[Start of Attachment]

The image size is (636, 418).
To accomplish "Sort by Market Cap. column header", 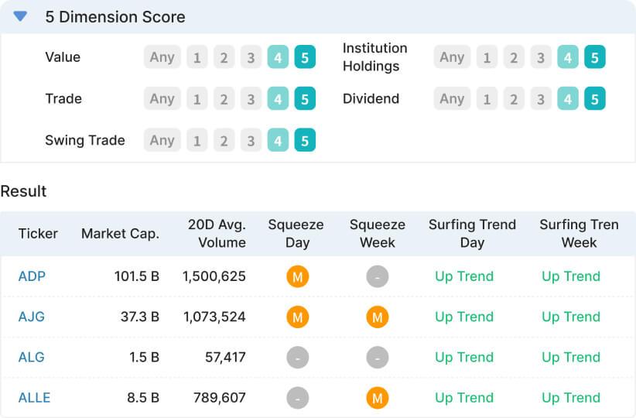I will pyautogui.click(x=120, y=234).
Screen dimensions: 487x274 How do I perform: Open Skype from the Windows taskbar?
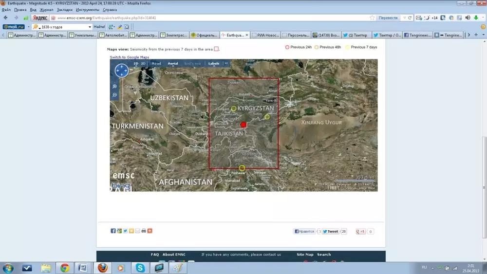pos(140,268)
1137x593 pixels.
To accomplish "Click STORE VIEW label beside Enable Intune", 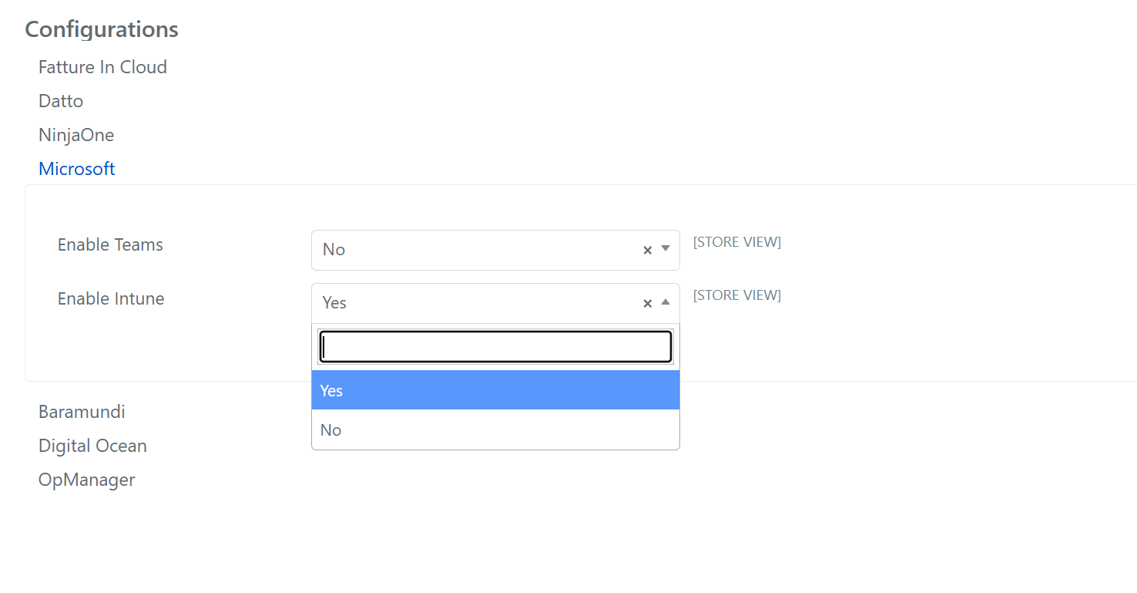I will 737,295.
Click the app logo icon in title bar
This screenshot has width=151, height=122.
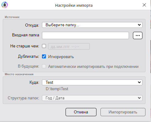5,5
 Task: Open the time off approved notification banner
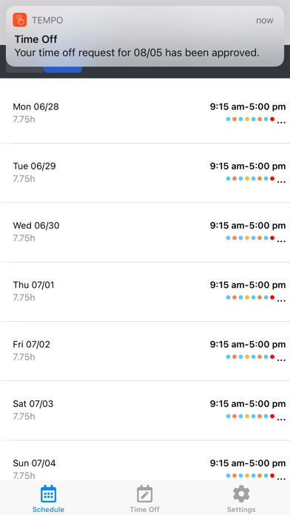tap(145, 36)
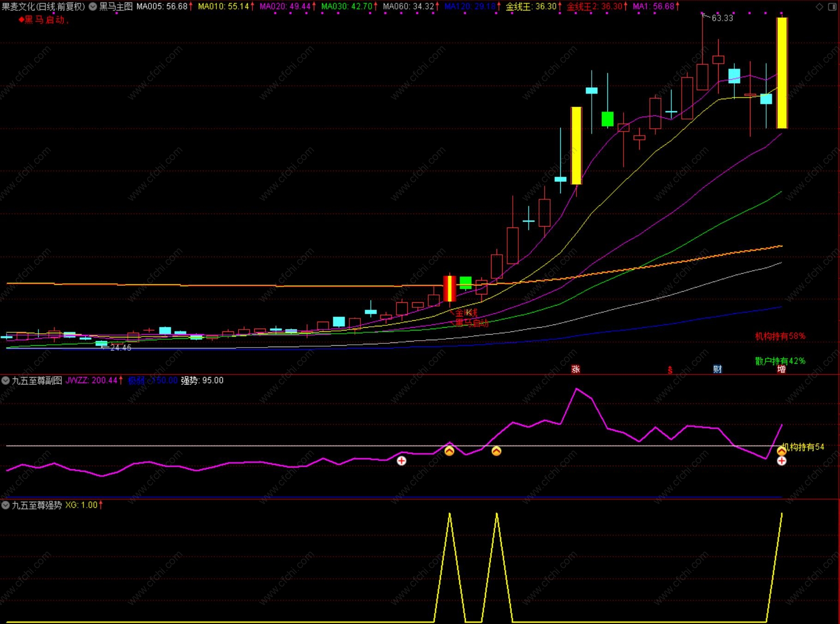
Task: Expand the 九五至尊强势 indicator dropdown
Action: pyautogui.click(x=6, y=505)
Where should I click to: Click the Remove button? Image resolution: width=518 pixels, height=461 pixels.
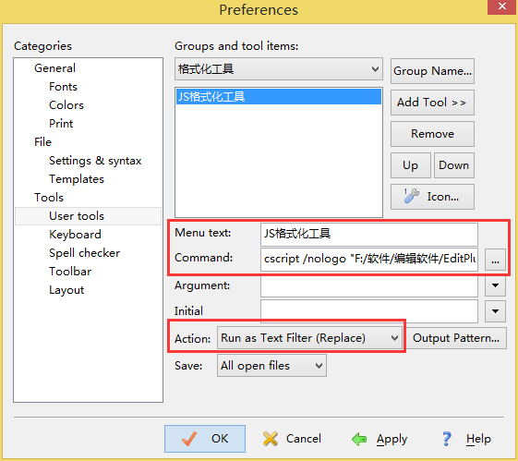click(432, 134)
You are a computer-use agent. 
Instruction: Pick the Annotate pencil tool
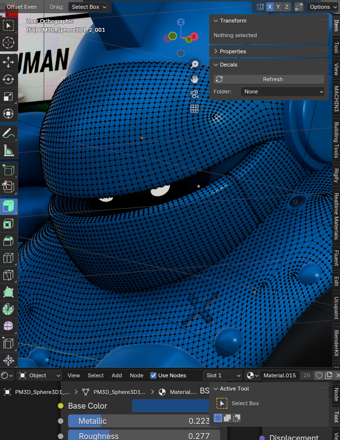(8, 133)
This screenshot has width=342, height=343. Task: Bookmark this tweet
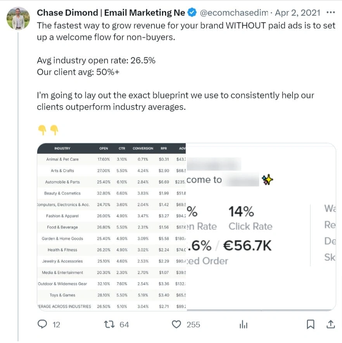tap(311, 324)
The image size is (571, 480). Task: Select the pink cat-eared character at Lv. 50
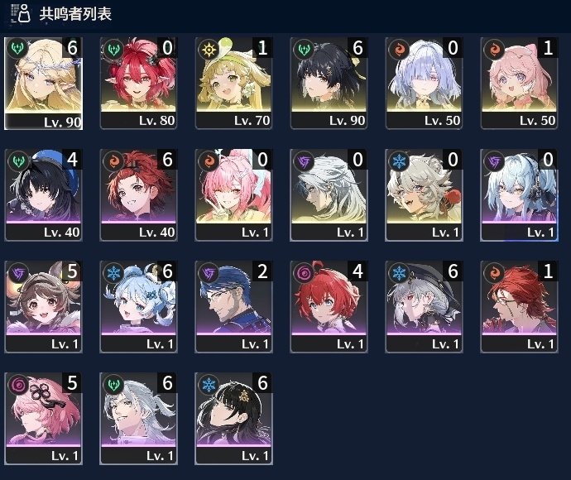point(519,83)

[End of Attachment]

PROMPT ▸
Once you reach the line containing "Instruction: Pick the Annotate pencil tool", print it and every line after it exactly, through the end of the entries, without any pictures.

SOLUTION TO THIS PROBLEM ▸
Instruction: Pick the Annotate pencil tool
(8, 133)
This screenshot has width=342, height=343. Task: Bookmark this tweet
tap(311, 324)
The image size is (571, 480). Task: Select the pink cat-eared character at Lv. 50
point(519,83)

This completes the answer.